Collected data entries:
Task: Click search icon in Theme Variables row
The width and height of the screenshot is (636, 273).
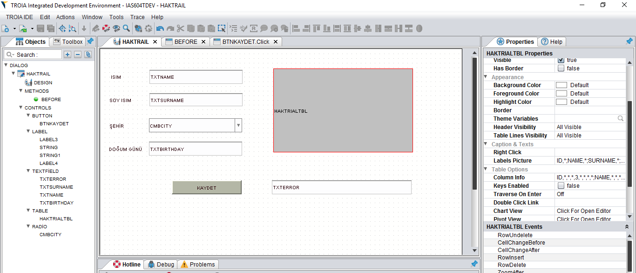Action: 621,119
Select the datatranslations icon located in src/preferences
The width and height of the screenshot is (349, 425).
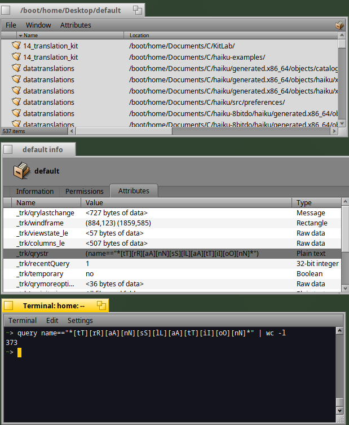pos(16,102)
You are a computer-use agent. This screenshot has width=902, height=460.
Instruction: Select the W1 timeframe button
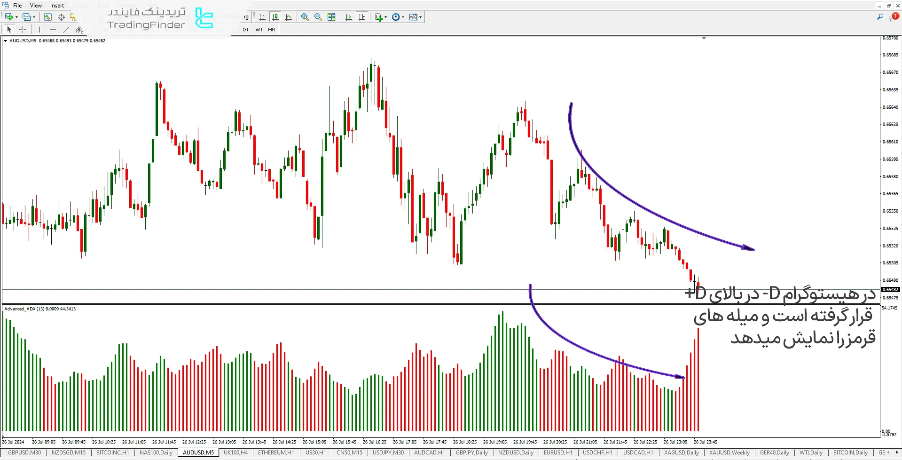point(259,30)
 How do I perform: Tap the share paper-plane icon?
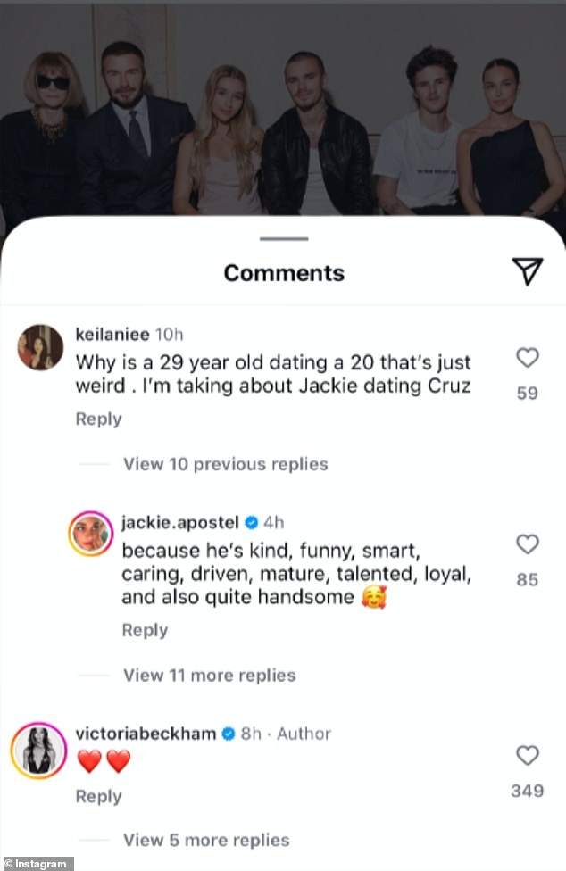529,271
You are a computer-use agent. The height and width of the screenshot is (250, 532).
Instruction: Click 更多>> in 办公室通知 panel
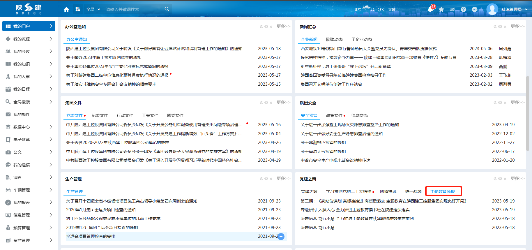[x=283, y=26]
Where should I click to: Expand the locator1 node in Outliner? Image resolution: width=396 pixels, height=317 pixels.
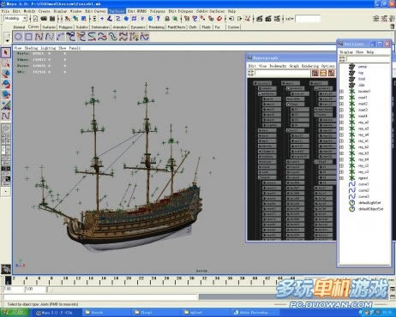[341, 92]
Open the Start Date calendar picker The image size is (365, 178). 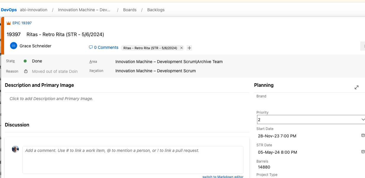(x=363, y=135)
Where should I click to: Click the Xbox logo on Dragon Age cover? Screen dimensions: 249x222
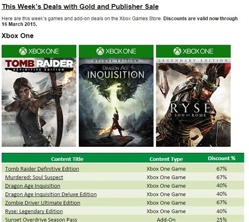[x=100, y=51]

Exercise aim: Counting only lines that contain the word "agent", give the number found in the data, and nothing else.

Your solution: 2